An electric car charging point
An electric car charging point

Incentives for buying electric cars should be extended to second-hand purchases, according to a new report.

Halfords made the recommendation as it warned the cost of new battery-powered cars is too high for many motorists despite Government grants of up to £3,000.

The most basic new EVs (electric vehicles) start at around £18,000 whereas an average non-luxury model costs nearly £30,000, the motoring products and services provider said.

It called for grants or loans to be made available for drivers across the UK looking to buy used EVs, to boost adoption of the technology.

Transport Scotland, an agency of the Scottish government, recently introduced interest-free five-year loans of up to £20,000 to cover the cost of a used EV.

Some 2.17 million used vehicles changed hands in the UK between July and September last year, according to the Society of Motor Manufacturers and Traders.

Around 590,000 new cars were registered over the same period.

Analysis by Halfords in partnership with research group RAND revealed a regional disparity in the take up of EVs.

Hull, Peterborough and Plymouth have the lowest adoption rates of privately owned ultra-low emission vehicles out of 27 UK towns and cities studied, according to figures seen by the PA news agency.

Their share of the total fleet ranges between just 0.13% and 0.17%.

The London boroughs of Wandsworth and Barnet have the highest figures at 1.60% and 1.42% respectively.
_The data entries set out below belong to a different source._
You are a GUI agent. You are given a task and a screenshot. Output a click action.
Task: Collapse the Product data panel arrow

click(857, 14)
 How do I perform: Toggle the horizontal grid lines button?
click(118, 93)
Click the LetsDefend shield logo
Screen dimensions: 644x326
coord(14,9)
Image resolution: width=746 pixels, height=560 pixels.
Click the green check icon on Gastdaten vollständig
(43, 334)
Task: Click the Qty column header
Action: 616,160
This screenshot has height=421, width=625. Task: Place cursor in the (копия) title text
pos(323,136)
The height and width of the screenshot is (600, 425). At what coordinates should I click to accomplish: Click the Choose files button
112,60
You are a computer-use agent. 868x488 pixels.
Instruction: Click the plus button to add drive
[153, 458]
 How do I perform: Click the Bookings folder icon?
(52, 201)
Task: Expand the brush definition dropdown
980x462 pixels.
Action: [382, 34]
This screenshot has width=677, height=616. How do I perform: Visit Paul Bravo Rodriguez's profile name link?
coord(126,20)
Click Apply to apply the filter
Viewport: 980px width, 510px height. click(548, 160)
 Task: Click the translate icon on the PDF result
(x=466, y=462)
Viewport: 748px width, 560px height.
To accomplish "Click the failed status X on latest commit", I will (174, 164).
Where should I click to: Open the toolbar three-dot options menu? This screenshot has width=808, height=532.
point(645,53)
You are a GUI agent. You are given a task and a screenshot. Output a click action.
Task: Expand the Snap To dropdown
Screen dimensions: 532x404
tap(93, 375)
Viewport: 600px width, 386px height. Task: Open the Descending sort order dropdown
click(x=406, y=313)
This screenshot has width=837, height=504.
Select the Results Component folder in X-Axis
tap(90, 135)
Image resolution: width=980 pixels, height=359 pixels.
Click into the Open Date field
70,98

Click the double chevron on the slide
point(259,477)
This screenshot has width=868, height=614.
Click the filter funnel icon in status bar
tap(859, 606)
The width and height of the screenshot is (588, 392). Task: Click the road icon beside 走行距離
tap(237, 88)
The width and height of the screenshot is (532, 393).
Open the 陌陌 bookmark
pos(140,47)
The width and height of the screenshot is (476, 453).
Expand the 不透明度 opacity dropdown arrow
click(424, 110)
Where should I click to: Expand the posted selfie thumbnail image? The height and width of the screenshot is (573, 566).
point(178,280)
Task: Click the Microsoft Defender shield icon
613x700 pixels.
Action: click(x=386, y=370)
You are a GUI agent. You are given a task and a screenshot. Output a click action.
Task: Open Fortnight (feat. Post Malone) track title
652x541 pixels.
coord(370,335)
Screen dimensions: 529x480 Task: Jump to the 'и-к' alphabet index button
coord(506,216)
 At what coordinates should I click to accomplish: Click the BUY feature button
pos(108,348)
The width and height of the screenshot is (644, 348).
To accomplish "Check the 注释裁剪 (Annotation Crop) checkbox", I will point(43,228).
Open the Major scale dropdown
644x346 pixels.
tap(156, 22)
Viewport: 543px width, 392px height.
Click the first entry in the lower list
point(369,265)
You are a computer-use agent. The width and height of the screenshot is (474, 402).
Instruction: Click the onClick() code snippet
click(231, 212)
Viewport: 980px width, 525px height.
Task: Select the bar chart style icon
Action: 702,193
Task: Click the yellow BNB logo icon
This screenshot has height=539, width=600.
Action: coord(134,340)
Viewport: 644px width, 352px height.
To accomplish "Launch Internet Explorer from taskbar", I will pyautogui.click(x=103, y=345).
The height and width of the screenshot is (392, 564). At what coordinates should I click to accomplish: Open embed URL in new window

The study also found a correlation between average household income and private EV ownership.

Andy Randall, managing director of Halfords Autocentres, said: “Our research indicates that a more targeted approach to EV incentives may be required if the whole country is to join the green transport revolution.

“We believe this should include financial support for second-hand EV purchases, in the form of interest-free loans or grants, and a renewed focus from central Government on targeting the ongoing EV charging infrastructure rollout in low-demand areas.

“This is crucial if we are to reach the ambitious 2030 target for the end of petrol and diesel vehicle sales.”